The plausibility of this view derives principally from the metaphysical assumption that there are properties, in the sense of subsistent entities, which attach to existent particulars, but which might without absurdity be supposed to attach to nothing.
These metaphysical entities, variously named Ideas, Notions, Concepts or Universals, may be divided into two kinds, sensuous and supersensuous.[†] The sensuous are those which may be apprehended by the senses, such as ‘red’, ‘cold’, ‘round’, ‘swift’, ‘painful’, and the supersensuous, those apprehended not in sensuous perception but otherwise. Logical relations, ‘necessity’ or ‘impossibility,’ and such ideas as ‘willing’, ‘end’, ‘cause’, and ‘being three in number’, have in this way been supposed to be directly apprehensible by the mind. Amongst these supersensuous Ideas good is to be found.
Nothing could be simpler than such a view, and to many people the subsistence of such a property of goodness appears not surprising. But to others the suggestion seems merely a curious survival of abstractionism, if such a term may be defended by its close parallel with obstructionism. A blind man in a dark room chasing a black cat which is not there would seem to them well employed in comparison with a philosopher apprehending such ‘Concepts’. While ready for convenience of discourse to talk and even to think as though Concepts and Particulars were separable and distinct kinds of entities, they refuse to believe that the structure of the world actually contains such a cleavage. The point is perhaps undiscussable, and is probably unimportant, except in so far as the habit of regarding the world as actually so cloven is a fruitful source of bogus entities, usually hypostatised words. The temptation to introduce premature ultimates—Beauty in Æsthetics, the Mind and its faculties in psychology, Life in physiology, are representative examples—is especially great for believers in Abstract Entities. The objection to such Ultimates is that they bring an investigation to a dead end too suddenly. An ultimate Good is, in this instance, just such an arbitrary full stop.

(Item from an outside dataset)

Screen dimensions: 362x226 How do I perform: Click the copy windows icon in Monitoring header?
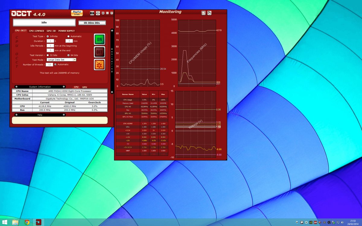click(x=209, y=13)
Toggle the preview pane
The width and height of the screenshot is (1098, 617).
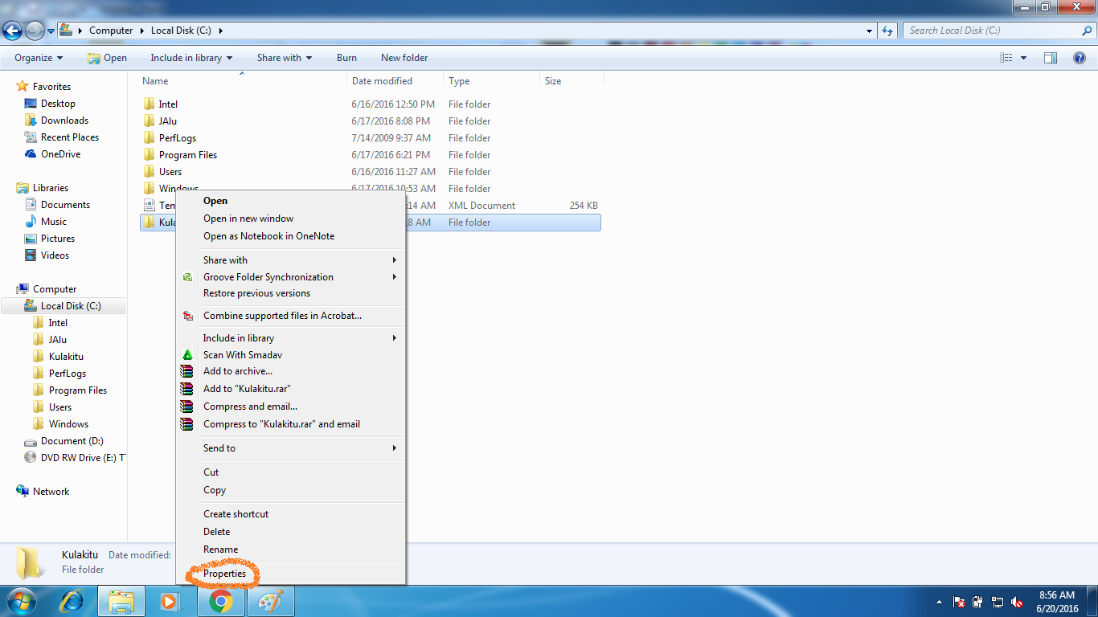click(1051, 57)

It will be agreed that a less cryptic account of good, if one can be given, which is in accordance with verifiable facts, would be preferable, even though no means were available for refuting the simpler theory. Upholders of this theory, however, have produced certain arguments to show that no other view of good is possible, and these must first be briefly examined. They provide, in addition, an excellent example of the misuse of psychological assumptions in research, for although a psychological approach is often of the utmost service, it can also be a source of obscurantism and over-confidence. The arguments against any naturalistic account depend upon the alleged results of directly inspecting what is before our minds when we judge that anything is good. If we substitute, it is maintained, any account of good whatever for ‘good’ in the assertion, ‘This is good’—for example, ‘This is desired’ or ‘This is approved’—we can detect that what is substituted is different from ‘good’, and that we are not then making the same judgment. This result, it is claimed, is confirmed by the fact that we can always ask, “Is what is desired, or what is approved, good?” however we may elaborate the account provided, and that this is always a genuine question which would be impossible were the substituted account actually the analysis of good.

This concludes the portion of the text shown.